-- VORLIEGENDER TEXT --
/---

Frühförderung spart Spätkosten

Das schweizweit einzigartige und mit viel Herzblut vorangetriebene Projekt «Integrationsförderung im Frühbereich» wird in Regelstrukturen überführt. Die Angebote können damit weitergeführt werden.



Rebecca Feldmann
Rebecca Feldmann

«Es lernt die Mutter viel über das Kind und sich selbst. Beide wachsen und werden stark!» Dieses Zitat stammt aus einem Fragebogen für Eltern, die sich zum Projekt «Integrationsförderung im Frühbereich» geäussert haben. Monika und Werner Murer vom BeratungsZentrum im Bahnhof Betschwanden haben dazu eine externe Evaluation durchgeführt. Projektleiterin Irena Zweifel sowie die beiden Teilprojektleiterinnen Rebecca Feldmann und Sabine Jacober präsentierten die Ergebnisse am vergangenen Donnerstagabend in der Landesbibliothek Glarus.

Von der Geburt bis zum Kindergarteneintritt

«Wer hätte das gedacht vor acht Jahren?», fragte Irena Zweifel. Damals war Frühförderung noch kein Thema. Sie hätten schon einmal den Sargträger für das Projekt organisiert. Zum Glück sei das aber nicht nötig gewesen. Im Gegenteil: Das mit Integrationsfördergeldern von Bund und Kanton sowie Restgeld des Projektes «Stark durch Erziehung» lancierte Projekt wuchs und wuchs. Die Budgets blieben trotzdem bescheiden.

\---

-- ZU LÖSENDE AUFGABEN --
• A. Wer hat laut dem Artikel zur Frühförderung die externe Evaluation des Projekts «Integrationsförderung im Frühbereich» durchgeführt?
• B. Führen Sie den Artikel zur Frühförderung nach seinem letzten Satz in einigen Sätzen fort.

-- AUSZUG DATENSATZ --

/---

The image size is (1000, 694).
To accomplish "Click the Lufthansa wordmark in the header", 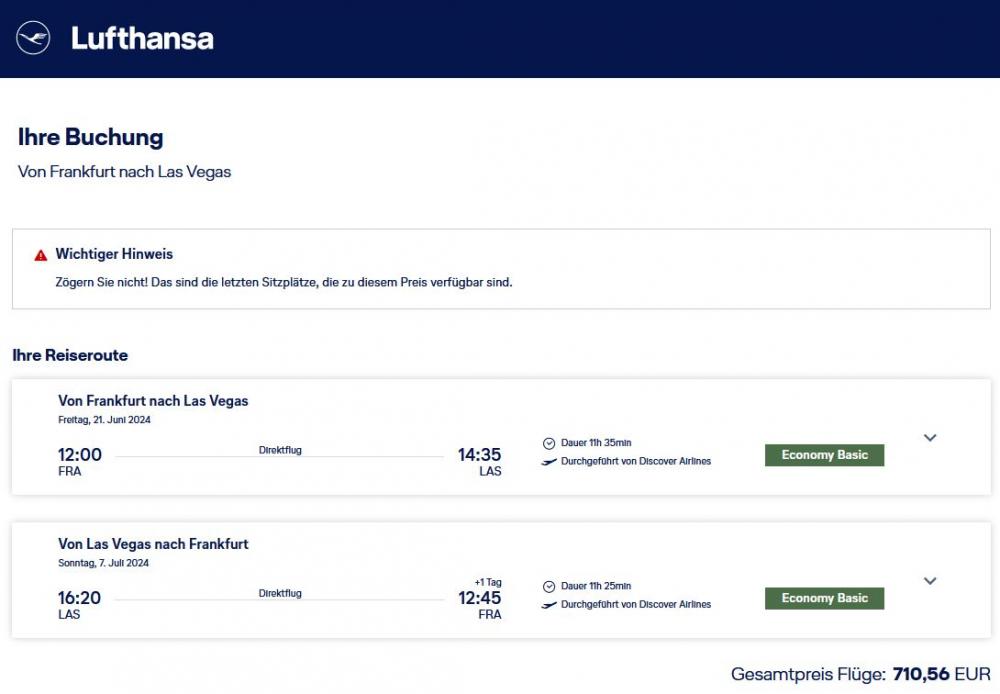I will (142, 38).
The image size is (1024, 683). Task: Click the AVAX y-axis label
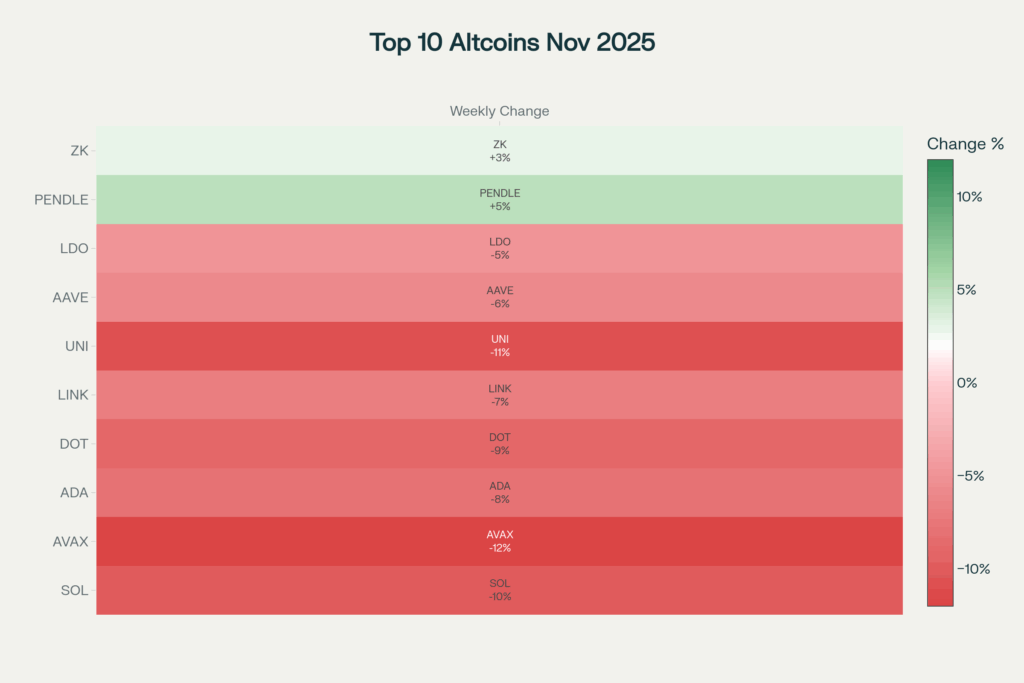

\---

-- LÖSUNGEN --
• A. Monika und Werner Murer vom BeratungsZentrum im Bahnhof Betschwanden.

• B.
Mit den Teilprojekten Ratatui sowie integrative Spielgruppen wird die gesamte Zeitspanne von der Geburt bis zum Kindergarteneintritt abgedeckt. Sie beinhalten in die Muttersprache übersetzte Mütter- und Väterberatung, Gruppentreffen mit Austausch, Wissensvermittlung und Erziehungsgesprächen, Eltern-Kind-Spielrunden und Kinderaktivitäten, einen Begegnungsort für Kinder verschiedenster Nationalitäten sowie Spielgruppen mit integrativer Sprachförderung und Zweierleitung.

Die Kinder können dabei wichtige Erfahrungen im geschützten Rahmen machen. Multikulti: Vom Schweizer Kind über Portugal bis nach Eritrea. Das freiwillige Angebot gibt wichtige Impulse für die Integration und ist ein Türöffner für Chancengerechtigkeit. Die Kindergärtnerinnen merken sofort, ob mit einem Kind schon in der Frühförderung gearbeitet worden ist oder nicht.

Die Evaluation erläutert zudem den Spareffekt: «Durch die Prävention in der Frühförderung bei Risikogruppen, zu denen Kinder mit Migrationshintergrund gehören, können nachfolgend hohe Kosten eingespart werden.»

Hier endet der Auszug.